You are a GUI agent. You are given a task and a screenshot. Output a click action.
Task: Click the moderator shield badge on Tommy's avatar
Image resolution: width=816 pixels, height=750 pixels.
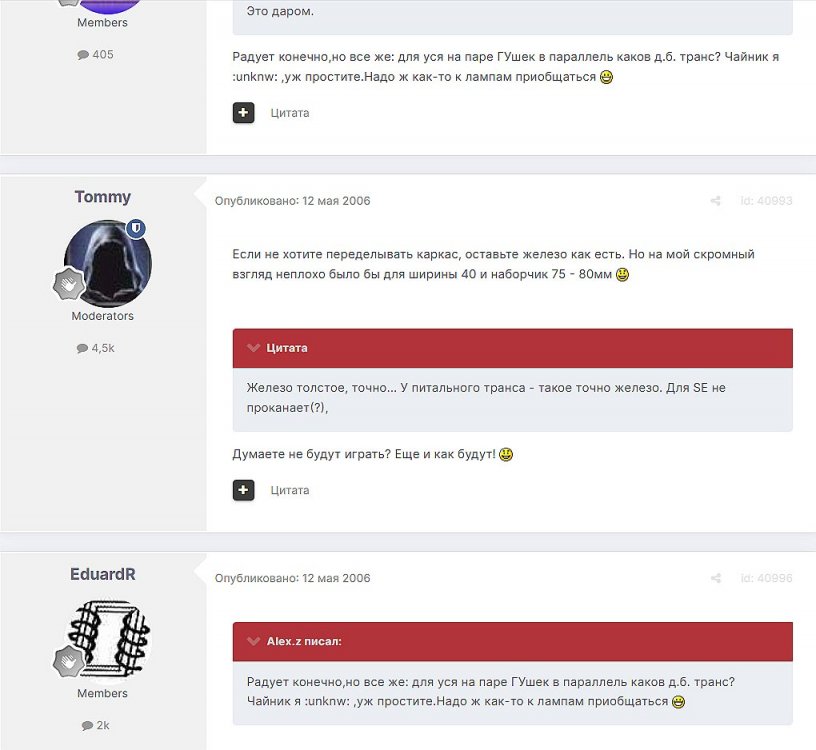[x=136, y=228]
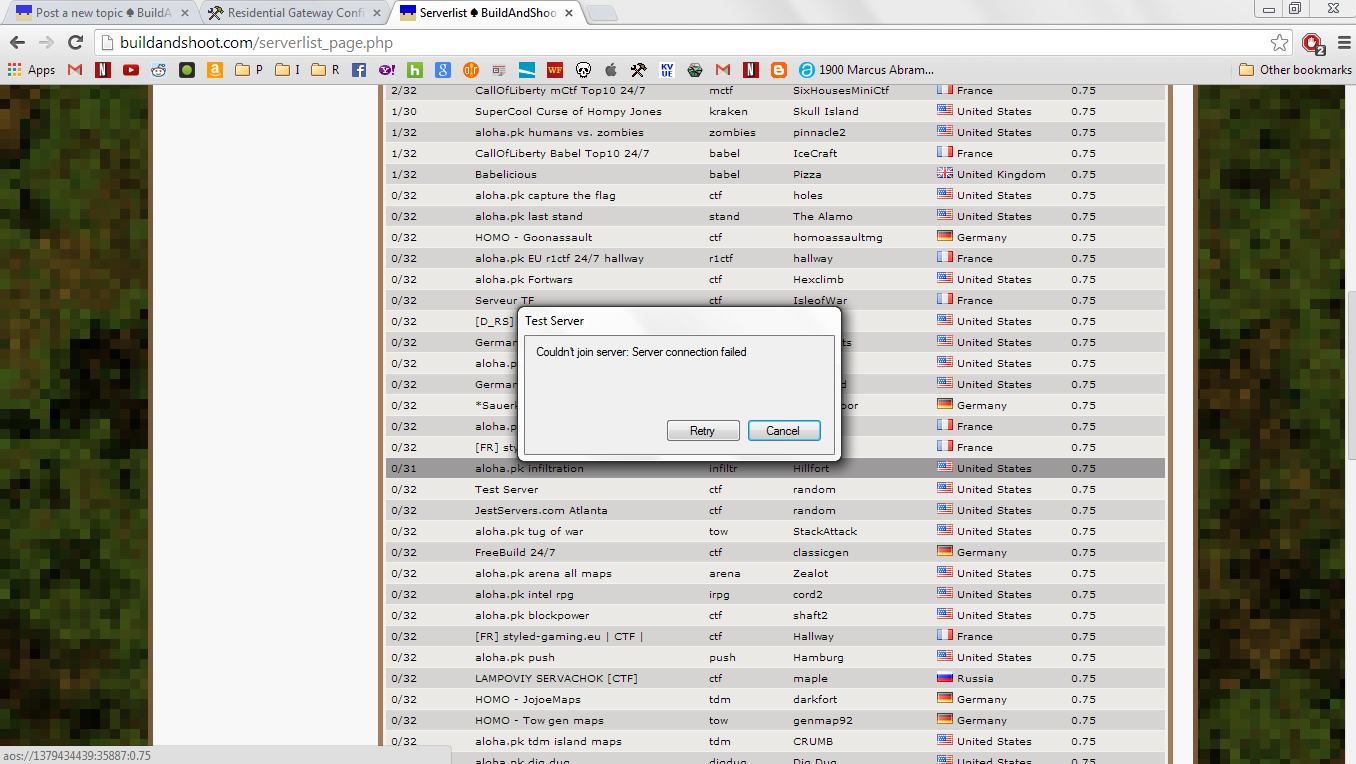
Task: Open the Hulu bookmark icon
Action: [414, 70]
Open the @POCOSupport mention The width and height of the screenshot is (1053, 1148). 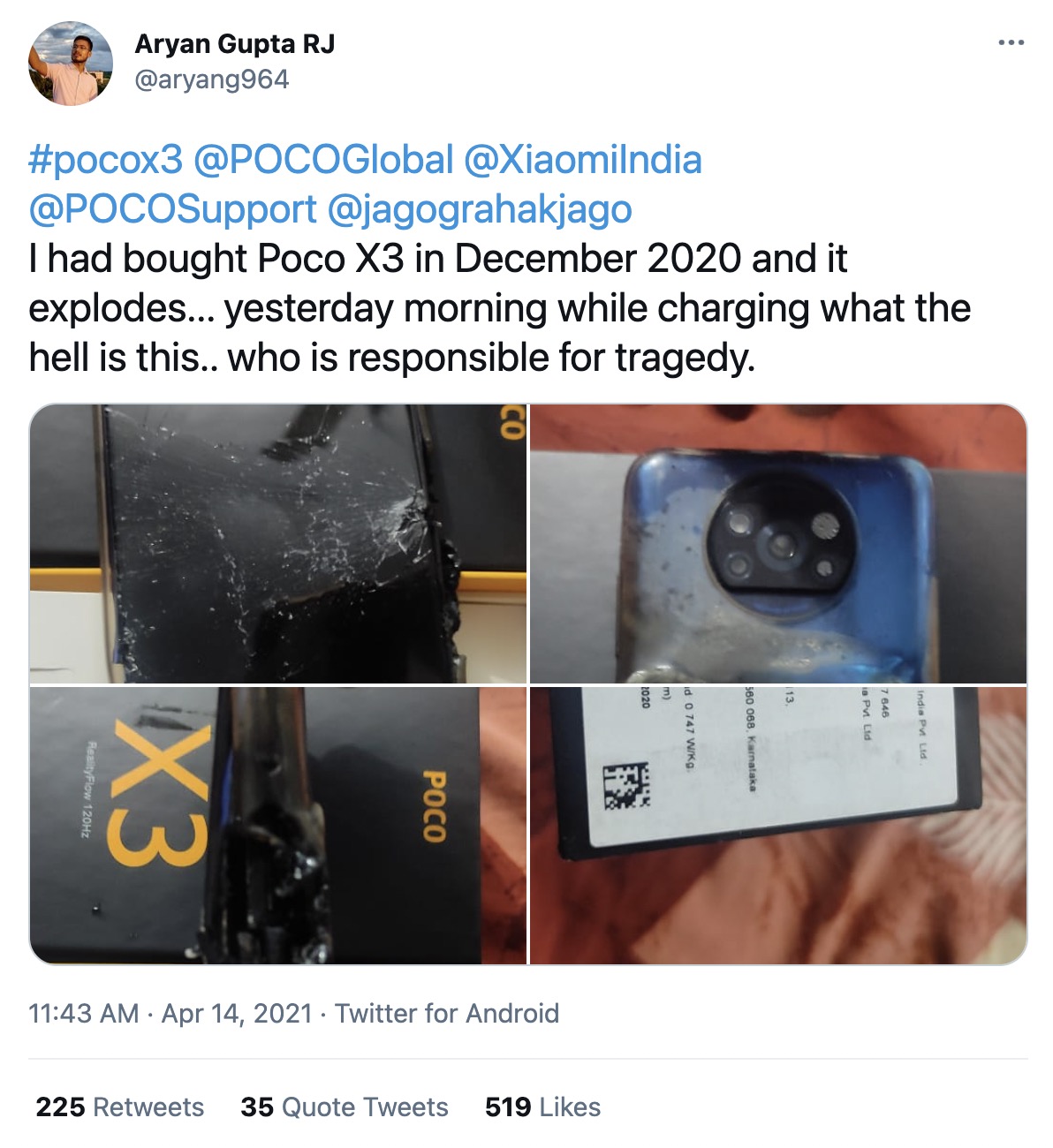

What is expected: All of the records above should be returned exactly, though the pictures should not.

Response for this exercise:
You are a GUI agent. You are given a task and a screenshot. Output a click action.
Task: Click the moderator shield badge on Tommy's avatar
Image resolution: width=816 pixels, height=750 pixels.
[x=136, y=228]
Task: Open the Hulu bookmark icon
Action: [414, 70]
Open the @POCOSupport mention The width and height of the screenshot is (1053, 1148). 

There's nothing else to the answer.